The fact that others from Bari, Italy, in addition to relator, had tried the same scheme to avoid compliance with the quota and other provisions of the immigration laws undoubtedly brought to the mind of the hearing officer the serious problem that such practice posed in the enforcement of our immigration laws. Our national policy as to admitting aliens has been determined by Congress. It was surely no abuse of discretion to say, in effect, to an alien who had knowingly and wilfully violated our immigration laws, and who at that time had no close relatives in this country, 'We will not grant you the privilege of departing voluntarily; we do not wish to encourage the violation of our immigration laws by permitting you to choose the manner of your departure.' Indeed the hearing officer had the obligation to consider the best interests of the United States.

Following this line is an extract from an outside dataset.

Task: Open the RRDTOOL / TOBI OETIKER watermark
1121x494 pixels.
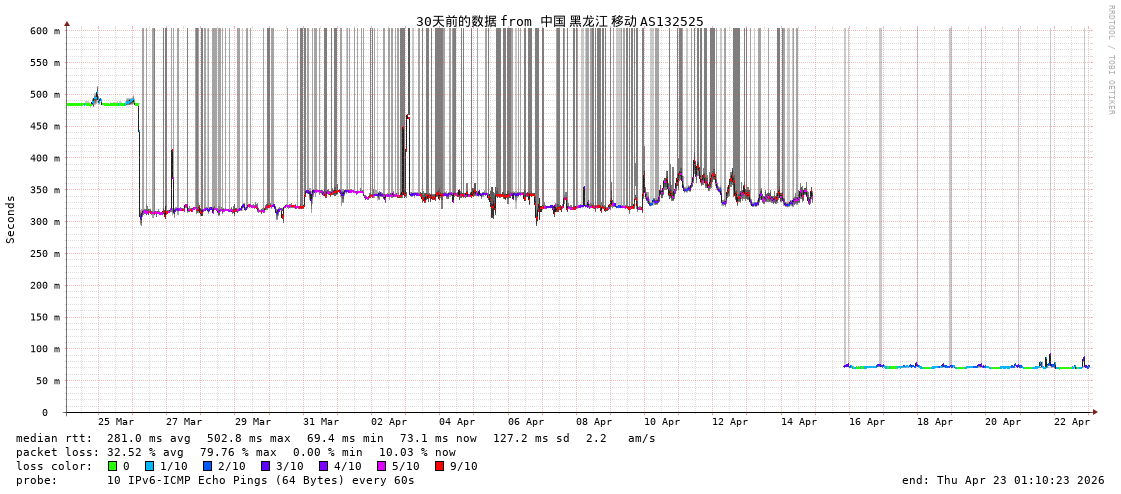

Administrative agencies are presumed to be '* * * equipped or informed by experience to deal with a specialized field of knowledge, whose findings within that field carry the authority of an expertness which courts do not possess and therefore must respect.' Universal Camera Corp. v. N.L.R.B., 340 U.S. 474, 488, 71 S.Ct. 456, 465, 95 L.Ed. 456. Congress gave to the Attorney General and not to the courts the discretion of deciding whether relator should be deported or permitted to depart voluntarily. This court has no right to substitute its judgment on this issue for that of the hearing officer. United States ex rel. Tisi, etc. v. Tod, 264 U.S. 131, 133, 44 S.Ct. 260, 68 L.Ed. 590; Taranto v. Haff, 9 Cir., 88 F.2d 85, 86; Yep Suey Ning v. Berkshire, 9 Cir., 73 F.2d 745, 751. The only question before us is whether there was an abuse of discretion.
It seems without dispute that relator is a personable young man who shares with many other in foreign lands an ambition to live in the United States permanently. A month or so after the termination of the deportation hearing he presented himself to his draft board in Chicago and volunteered for duty in the belief that serving in the armed forces would help him obtain citizenship. He did serve about nine months as a cook in the Army at Fort Leonard Wood, Missouri, and was then honorably discharged and delivered to the Immigration and Naturalization Service, in accordance with military regulations. Later he married a lawful resident of the United States. But all this feverish activity on the part of relator has no bearing on whether he had a fair hearing before the hearing officer, or on whether at that time the hearing officer abused the discretion that reposed in him. The argument of relator boils down to charging that because he was not permitted to leave the United States on his own terms the Attorney General abused his discretion. We find no merit in this contention. Judgment affirmed.